大学教員を志す方へ
私の勤務する大学は、1月に定期試験などで成績評価を行い、今は来年度の教員の陣容を固める会議や入試の時期に入っています。私は昨年度まではこれらに関わることがなかったのですが、今年度から音楽領域の学部と大学院の責任者になり、これらに深く関わるようになりました。
必然、履歴書や教育研究業績書に目を通す機会が増えたのですが、これに記載されている内容の差異に驚くことがしばしばです。

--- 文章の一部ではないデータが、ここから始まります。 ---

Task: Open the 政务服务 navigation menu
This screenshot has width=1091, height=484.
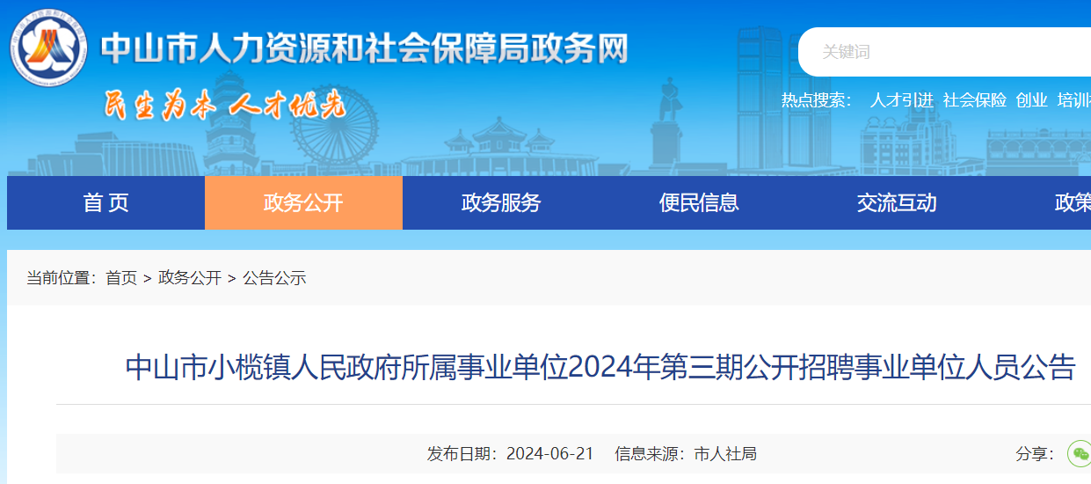Action: pos(501,203)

履歴書をみると、学会などにいくつも所属している人もいれば、学会には入らず空欄の人もいます。前者の教育研究業績書にはさまざまな単独論文、共同論文が並び、後者の多くはスカスカです。またわかりにくい単語に解説を付している丁寧なものもあれば、その業界の人にしかわからないような単語がずらずら並んでいるものもあります。「その他」欄は多くの人が空欄ですが、中にはそこをうまく使い、指定された内容以外に自分がアピールしたいポイントを盛り込んでいる人もいます。読めば読むほど、その方の人格が溢れ出てくるような感覚になります。
またできることを一本に絞ってそのプロだとアピールするのもあれば、逆に幅広い科目に対応できそうなのもあります。大学にはさまざまな科目がありますから、複数科目をお願いできそうな書面の方が好まれるのではないでしょうか。それと「その道のプロ」は存外多く、過当競争になりがちです。
このように拝見していくと、大学教員を志す方は日ごろさまざまな活動に関わった方がよいと感じます。複数の学会に入り、人と交わることで人脈も広がるはずです。しかし現実には自分の演奏活動や関心事項の研究に没頭しがちな傾向にあるようです。
大学は、学生が教育を受ける立場から社会の荒波に飛び出す橋渡し役。演奏歴や研究成果は大事ですが、大学教員には、学生が抱く社会に出る不安や恐怖を解消させ、安心や希望に転換させる重要な役割があります。大学教員を志す方には、是非そのことを肝に銘じていただきたいと思います。